Given the RTX 3090 Ti's capabilities and the quantized Phi-3 Medium model, you should experience smooth and responsive inference. Start with a batch size of 6 and a context length of 128000 tokens. Monitor GPU utilization and VRAM usage to fine-tune these parameters for optimal performance. Consider experimenting with different inference frameworks like llama.cpp or vLLM to potentially squeeze out even more performance. Ensure your system has adequate cooling to prevent thermal throttling, which can significantly impact inference speed.
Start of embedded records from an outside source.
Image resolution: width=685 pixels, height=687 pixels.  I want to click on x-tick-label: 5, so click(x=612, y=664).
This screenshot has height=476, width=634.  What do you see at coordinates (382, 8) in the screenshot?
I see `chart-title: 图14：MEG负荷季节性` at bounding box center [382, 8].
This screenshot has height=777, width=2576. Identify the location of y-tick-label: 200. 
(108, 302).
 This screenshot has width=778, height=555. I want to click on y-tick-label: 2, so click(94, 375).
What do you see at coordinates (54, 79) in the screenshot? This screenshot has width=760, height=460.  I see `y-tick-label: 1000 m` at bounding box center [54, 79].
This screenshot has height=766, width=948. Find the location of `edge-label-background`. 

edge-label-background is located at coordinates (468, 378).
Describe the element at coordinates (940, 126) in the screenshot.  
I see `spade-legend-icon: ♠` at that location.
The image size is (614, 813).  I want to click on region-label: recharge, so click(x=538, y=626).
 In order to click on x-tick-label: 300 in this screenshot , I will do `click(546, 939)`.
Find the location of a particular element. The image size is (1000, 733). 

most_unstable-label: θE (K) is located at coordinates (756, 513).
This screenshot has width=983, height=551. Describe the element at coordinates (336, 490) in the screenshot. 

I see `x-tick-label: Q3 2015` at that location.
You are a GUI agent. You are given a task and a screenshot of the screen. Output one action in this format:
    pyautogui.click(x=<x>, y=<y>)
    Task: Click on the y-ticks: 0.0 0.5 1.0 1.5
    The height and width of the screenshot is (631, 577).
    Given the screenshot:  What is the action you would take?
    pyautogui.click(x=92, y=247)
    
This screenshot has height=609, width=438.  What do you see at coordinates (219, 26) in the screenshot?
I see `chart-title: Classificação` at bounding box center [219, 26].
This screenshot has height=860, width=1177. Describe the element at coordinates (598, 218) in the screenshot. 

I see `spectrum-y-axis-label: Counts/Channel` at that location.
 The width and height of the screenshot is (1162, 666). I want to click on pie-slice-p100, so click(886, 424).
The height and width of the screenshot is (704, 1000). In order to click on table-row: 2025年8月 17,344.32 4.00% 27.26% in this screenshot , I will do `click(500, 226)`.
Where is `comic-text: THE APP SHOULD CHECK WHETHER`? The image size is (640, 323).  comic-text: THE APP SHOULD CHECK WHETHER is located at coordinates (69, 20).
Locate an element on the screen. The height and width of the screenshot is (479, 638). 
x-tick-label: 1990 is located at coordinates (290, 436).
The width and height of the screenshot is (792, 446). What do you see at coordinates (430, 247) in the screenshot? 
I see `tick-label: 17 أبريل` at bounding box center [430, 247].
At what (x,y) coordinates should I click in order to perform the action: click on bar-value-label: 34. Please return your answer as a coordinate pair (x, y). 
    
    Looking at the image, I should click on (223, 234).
If you encounter performance bottlenecks, consider further optimizing the model with techniques like dynamic quantization or pruning. However, for most use cases, the Q4_K_M quantization should provide a good balance between memory footprint and accuracy. Regularly update your NVIDIA drivers to benefit from the latest performance optimizations and bug fixes.

tune Recommended Settings

Batch_Size
6
Context_Length
128000
Other_Settings
['Ensure adequate cooling', 'Monitor GPU utilization', 'Update NVIDIA drivers']
Inference_Framework
llama.cpp
Quantization_Suggested
Q4_K_M

help Frequently Asked Questions

Is Phi-3 Medium 14B (14.00B) compatible with NVIDIA RTX 3090 Ti? expand_more
Yes, Phi-3 Medium 14B is fully compatible with the NVIDIA RTX 3090 Ti, especially when using quantization.
What VRAM is needed for Phi-3 Medium 14B (14.00B)? expand_more
With Q4_K_M quantization, Phi-3 Medium 14B requires approximately 7GB of VRAM.
How fast will Phi-3 Medium 14B (14.00B) run on NVIDIA RTX 3090 Ti? expand_more
You can expect approximately 60 tokens per second with the Q4_K_M quantization on an RTX 3090 Ti.